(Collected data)
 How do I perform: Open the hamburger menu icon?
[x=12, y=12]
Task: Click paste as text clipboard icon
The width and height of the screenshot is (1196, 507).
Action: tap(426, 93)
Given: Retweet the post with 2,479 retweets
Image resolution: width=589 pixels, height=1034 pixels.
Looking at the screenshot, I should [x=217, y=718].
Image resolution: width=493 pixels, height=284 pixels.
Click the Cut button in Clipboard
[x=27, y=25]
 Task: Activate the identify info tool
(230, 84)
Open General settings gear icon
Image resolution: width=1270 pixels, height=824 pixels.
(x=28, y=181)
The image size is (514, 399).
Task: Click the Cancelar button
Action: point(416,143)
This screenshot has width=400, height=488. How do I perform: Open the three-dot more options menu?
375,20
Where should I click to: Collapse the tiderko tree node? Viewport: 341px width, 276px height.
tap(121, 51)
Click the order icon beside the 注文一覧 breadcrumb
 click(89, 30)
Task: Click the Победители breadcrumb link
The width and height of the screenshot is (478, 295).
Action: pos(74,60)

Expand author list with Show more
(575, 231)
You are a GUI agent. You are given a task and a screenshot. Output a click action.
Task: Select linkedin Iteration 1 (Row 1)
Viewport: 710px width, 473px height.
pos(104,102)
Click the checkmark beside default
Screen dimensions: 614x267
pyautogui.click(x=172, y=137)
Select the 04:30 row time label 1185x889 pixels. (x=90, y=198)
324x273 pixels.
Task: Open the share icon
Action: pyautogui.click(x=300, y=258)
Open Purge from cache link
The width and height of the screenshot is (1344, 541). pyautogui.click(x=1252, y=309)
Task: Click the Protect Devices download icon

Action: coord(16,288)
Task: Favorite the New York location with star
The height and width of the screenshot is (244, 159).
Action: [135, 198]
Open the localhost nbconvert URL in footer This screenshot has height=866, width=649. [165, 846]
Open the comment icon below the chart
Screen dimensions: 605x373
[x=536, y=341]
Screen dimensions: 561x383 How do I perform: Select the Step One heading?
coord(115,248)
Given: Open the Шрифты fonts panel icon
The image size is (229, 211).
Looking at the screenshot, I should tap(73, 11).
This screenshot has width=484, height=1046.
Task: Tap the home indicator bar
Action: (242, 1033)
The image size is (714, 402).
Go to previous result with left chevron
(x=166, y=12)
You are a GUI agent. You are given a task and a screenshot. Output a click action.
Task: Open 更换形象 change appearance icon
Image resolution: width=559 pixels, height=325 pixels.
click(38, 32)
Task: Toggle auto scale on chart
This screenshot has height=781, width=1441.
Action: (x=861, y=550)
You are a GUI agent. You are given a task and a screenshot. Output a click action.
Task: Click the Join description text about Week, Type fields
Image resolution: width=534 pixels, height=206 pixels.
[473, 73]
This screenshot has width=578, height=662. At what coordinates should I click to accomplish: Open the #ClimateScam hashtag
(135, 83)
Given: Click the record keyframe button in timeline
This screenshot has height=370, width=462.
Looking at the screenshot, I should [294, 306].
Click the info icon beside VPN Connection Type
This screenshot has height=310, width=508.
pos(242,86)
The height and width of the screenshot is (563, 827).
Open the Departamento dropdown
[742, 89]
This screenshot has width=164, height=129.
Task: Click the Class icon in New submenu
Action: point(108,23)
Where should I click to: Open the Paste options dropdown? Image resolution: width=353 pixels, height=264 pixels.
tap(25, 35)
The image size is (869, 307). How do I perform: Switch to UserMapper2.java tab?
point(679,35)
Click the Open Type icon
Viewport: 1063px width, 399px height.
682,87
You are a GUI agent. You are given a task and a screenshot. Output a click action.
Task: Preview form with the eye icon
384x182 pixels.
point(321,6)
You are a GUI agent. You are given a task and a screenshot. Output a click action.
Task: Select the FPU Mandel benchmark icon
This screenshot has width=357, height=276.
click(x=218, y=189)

● What is required:
Word for word, retype all of the entries above.

● Answer area:
 How do I perform: Open the hamburger menu icon?
[x=12, y=12]
Task: Click paste as text clipboard icon
The width and height of the screenshot is (1196, 507).
Action: tap(426, 93)
Given: Retweet the post with 2,479 retweets
Image resolution: width=589 pixels, height=1034 pixels.
Looking at the screenshot, I should [x=217, y=718].
Image resolution: width=493 pixels, height=284 pixels.
Click the Cut button in Clipboard
[x=27, y=25]
 Task: Activate the identify info tool
(230, 84)
Open General settings gear icon
Image resolution: width=1270 pixels, height=824 pixels.
(x=28, y=181)
The image size is (514, 399).
Task: Click the Cancelar button
Action: point(416,143)
This screenshot has width=400, height=488. How do I perform: Open the three-dot more options menu?
375,20
Where should I click to: Collapse the tiderko tree node? Viewport: 341px width, 276px height.
tap(121, 51)
Click the order icon beside the 注文一覧 breadcrumb
 click(89, 30)
Task: Click the Победители breadcrumb link
The width and height of the screenshot is (478, 295).
Action: pos(74,60)

Expand author list with Show more
(575, 231)
You are a GUI agent. You are given a task and a screenshot. Output a click action.
Task: Select linkedin Iteration 1 (Row 1)
Viewport: 710px width, 473px height.
pos(104,102)
Click the checkmark beside default
Screen dimensions: 614x267
pyautogui.click(x=172, y=137)
Select the 04:30 row time label 1185x889 pixels. (x=90, y=198)
324x273 pixels.
Task: Open the share icon
Action: pyautogui.click(x=300, y=258)
Open Purge from cache link
The width and height of the screenshot is (1344, 541). pyautogui.click(x=1252, y=309)
Task: Click the Protect Devices download icon

Action: coord(16,288)
Task: Favorite the New York location with star
The height and width of the screenshot is (244, 159).
Action: [135, 198]
Open the localhost nbconvert URL in footer This screenshot has height=866, width=649. [165, 846]
Open the comment icon below the chart
Screen dimensions: 605x373
[x=536, y=341]
Screen dimensions: 561x383 How do I perform: Select the Step One heading?
coord(115,248)
Given: Open the Шрифты fonts panel icon
The image size is (229, 211).
Looking at the screenshot, I should tap(73, 11).
This screenshot has width=484, height=1046.
Task: Tap the home indicator bar
Action: (242, 1033)
The image size is (714, 402).
Go to previous result with left chevron
(x=166, y=12)
You are a GUI agent. You are given a task and a screenshot. Output a click action.
Task: Open 更换形象 change appearance icon
Image resolution: width=559 pixels, height=325 pixels.
click(38, 32)
Task: Toggle auto scale on chart
This screenshot has height=781, width=1441.
Action: (x=861, y=550)
You are a GUI agent. You are given a task and a screenshot. Output a click action.
Task: Click the Join description text about Week, Type fields
Image resolution: width=534 pixels, height=206 pixels.
[473, 73]
This screenshot has width=578, height=662. At what coordinates should I click to accomplish: Open the #ClimateScam hashtag
(135, 83)
Given: Click the record keyframe button in timeline
This screenshot has height=370, width=462.
Looking at the screenshot, I should [294, 306].
Click the info icon beside VPN Connection Type
This screenshot has height=310, width=508.
pos(242,86)
The height and width of the screenshot is (563, 827).
Open the Departamento dropdown
[742, 89]
This screenshot has width=164, height=129.
Task: Click the Class icon in New submenu
Action: point(108,23)
Where should I click to: Open the Paste options dropdown? Image resolution: width=353 pixels, height=264 pixels.
tap(25, 35)
The image size is (869, 307). How do I perform: Switch to UserMapper2.java tab?
point(679,35)
Click the Open Type icon
Viewport: 1063px width, 399px height.
682,87
You are a GUI agent. You are given a task and a screenshot. Output a click action.
Task: Preview form with the eye icon
384x182 pixels.
point(321,6)
You are a GUI agent. You are given a task and a screenshot. Output a click action.
Task: Select the FPU Mandel benchmark icon
This screenshot has width=357, height=276.
click(x=218, y=189)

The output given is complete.